Long run

The sequence of functions $f_n(x)=\frac{1}{1+x^n}$ converges pointwise to $f(x)=1$ for $x<1, f(1)=\frac{1}{2}$ and $f(x)=0$ for $x>1$ . By the dominated convergence theorem , the limit we seek is $\int_{0}^{\infty} f(x)dx=\boxed{1}$ .

This problem is an Inspiration of $\int_{0}^{\infty}\dfrac{1}{1+x^{2018}}\,dx$ Generalization For all $n>1$ we observe that $I(n)= \int_{0}^{\infty}\dfrac{\,dx}{1+x^n}$ is convergent.
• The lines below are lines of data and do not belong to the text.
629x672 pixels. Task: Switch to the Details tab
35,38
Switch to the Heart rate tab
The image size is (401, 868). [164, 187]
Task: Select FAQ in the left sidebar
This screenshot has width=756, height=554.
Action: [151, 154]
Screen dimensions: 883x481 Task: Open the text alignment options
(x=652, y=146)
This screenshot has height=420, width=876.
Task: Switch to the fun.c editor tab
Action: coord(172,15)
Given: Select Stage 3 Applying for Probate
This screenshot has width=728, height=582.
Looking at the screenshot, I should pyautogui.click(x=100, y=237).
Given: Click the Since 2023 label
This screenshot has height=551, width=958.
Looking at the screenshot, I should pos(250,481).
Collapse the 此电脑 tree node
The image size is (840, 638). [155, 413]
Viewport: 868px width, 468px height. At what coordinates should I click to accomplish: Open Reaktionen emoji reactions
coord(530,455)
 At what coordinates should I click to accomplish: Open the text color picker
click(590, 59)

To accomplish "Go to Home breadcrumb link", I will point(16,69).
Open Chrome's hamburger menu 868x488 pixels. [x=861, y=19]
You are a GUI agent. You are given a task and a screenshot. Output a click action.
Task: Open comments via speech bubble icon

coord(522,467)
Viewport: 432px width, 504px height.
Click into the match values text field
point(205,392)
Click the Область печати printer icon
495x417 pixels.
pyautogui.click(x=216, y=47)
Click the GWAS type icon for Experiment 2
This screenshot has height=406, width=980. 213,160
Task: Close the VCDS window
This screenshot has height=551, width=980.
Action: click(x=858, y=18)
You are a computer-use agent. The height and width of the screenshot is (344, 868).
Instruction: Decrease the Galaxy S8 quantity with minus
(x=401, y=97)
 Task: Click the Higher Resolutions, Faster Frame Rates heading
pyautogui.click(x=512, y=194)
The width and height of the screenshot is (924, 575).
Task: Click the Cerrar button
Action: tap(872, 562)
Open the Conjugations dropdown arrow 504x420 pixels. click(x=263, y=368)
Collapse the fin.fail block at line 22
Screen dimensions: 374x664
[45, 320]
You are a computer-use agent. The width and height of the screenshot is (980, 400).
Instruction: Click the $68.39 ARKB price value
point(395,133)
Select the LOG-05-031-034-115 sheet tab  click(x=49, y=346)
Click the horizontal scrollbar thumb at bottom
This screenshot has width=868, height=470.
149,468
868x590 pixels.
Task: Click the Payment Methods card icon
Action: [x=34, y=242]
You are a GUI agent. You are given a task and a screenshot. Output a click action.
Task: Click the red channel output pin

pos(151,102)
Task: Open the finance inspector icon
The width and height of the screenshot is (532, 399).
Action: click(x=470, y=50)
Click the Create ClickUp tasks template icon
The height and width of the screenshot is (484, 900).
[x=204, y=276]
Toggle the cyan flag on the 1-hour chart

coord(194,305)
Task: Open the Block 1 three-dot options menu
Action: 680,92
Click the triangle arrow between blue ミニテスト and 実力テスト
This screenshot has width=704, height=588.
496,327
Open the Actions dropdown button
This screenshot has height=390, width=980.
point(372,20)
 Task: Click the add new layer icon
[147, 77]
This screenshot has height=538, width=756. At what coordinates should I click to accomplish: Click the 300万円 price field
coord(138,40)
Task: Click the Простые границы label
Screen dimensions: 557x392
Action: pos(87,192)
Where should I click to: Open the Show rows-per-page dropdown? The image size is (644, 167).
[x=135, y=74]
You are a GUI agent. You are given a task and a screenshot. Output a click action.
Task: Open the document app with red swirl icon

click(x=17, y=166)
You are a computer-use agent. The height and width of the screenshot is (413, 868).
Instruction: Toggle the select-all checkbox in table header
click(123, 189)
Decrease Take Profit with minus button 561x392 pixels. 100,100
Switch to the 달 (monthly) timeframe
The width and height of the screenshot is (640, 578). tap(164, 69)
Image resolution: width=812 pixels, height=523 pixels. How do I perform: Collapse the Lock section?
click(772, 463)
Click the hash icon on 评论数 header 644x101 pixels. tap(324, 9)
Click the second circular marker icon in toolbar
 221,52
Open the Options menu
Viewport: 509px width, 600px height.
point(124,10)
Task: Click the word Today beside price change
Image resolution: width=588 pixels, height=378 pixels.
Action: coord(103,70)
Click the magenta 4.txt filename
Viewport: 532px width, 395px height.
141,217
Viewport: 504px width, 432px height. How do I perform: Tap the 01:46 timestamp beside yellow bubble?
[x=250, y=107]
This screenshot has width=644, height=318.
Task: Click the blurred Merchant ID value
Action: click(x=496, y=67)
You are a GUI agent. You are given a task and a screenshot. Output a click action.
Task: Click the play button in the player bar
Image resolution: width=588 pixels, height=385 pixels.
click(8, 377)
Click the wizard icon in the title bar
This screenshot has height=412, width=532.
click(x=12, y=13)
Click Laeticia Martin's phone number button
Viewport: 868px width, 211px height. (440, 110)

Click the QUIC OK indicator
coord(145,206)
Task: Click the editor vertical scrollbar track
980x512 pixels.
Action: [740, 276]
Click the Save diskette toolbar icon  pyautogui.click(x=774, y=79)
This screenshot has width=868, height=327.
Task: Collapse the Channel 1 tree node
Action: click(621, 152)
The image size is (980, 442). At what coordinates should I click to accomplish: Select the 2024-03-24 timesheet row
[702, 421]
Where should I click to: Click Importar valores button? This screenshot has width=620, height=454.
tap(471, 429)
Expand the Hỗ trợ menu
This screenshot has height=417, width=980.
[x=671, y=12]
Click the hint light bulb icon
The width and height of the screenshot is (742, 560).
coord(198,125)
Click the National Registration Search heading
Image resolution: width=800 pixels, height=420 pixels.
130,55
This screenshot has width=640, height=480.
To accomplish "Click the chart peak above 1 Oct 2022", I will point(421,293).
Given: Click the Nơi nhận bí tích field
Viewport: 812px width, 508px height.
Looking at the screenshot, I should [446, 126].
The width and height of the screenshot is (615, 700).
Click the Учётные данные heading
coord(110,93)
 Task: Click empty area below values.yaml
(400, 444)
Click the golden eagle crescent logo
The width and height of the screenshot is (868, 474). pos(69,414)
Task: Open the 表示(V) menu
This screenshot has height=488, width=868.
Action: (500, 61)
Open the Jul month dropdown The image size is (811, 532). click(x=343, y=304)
Now making u-substitution method of the integrand we get $I(n) = -\int_{1}^{0} u\dfrac{(1+x^n)^2}{nx^{n-1}}\,du$ as $u=\,(1+x^n)^{-1}$ and reversing the limits we have then $\begin{aligned} I(n) & = \dfrac{1}{n} \int_{0}^{1}\dfrac{u}{u^2}\cdot\dfrac{u^{-\frac{1}{n}+1}}{(1-u)^{-\frac{1}{n} +1}}\,du \\&= \dfrac{1}{n}\int_{0}^{1}\dfrac{u^{-\frac{1}{n}}}{(1-u)^{-\frac{1}{n}+1}}\,du\end{aligned}$ giving us $\dfrac{B}{n}\left(1-\dfrac{1}{n} , \dfrac{1}{n}\right)=\dfrac{1}{n}\dfrac{\Gamma\left(1-\frac{1}{n}\right)\Gamma\left(\frac{1}{n}\right)}{\Gamma(1)}$ and hence by Euler reflection formula we have $I(n) =\dfrac{1}{n}\dfrac{\pi}{\sin \frac{\pi}{n}}$ And hence $I(n) =\lim_{n\to \infty} \int_{0}^{\infty} \dfrac{1}{1+x^n}\,dx =1 \ \ \forall n>1$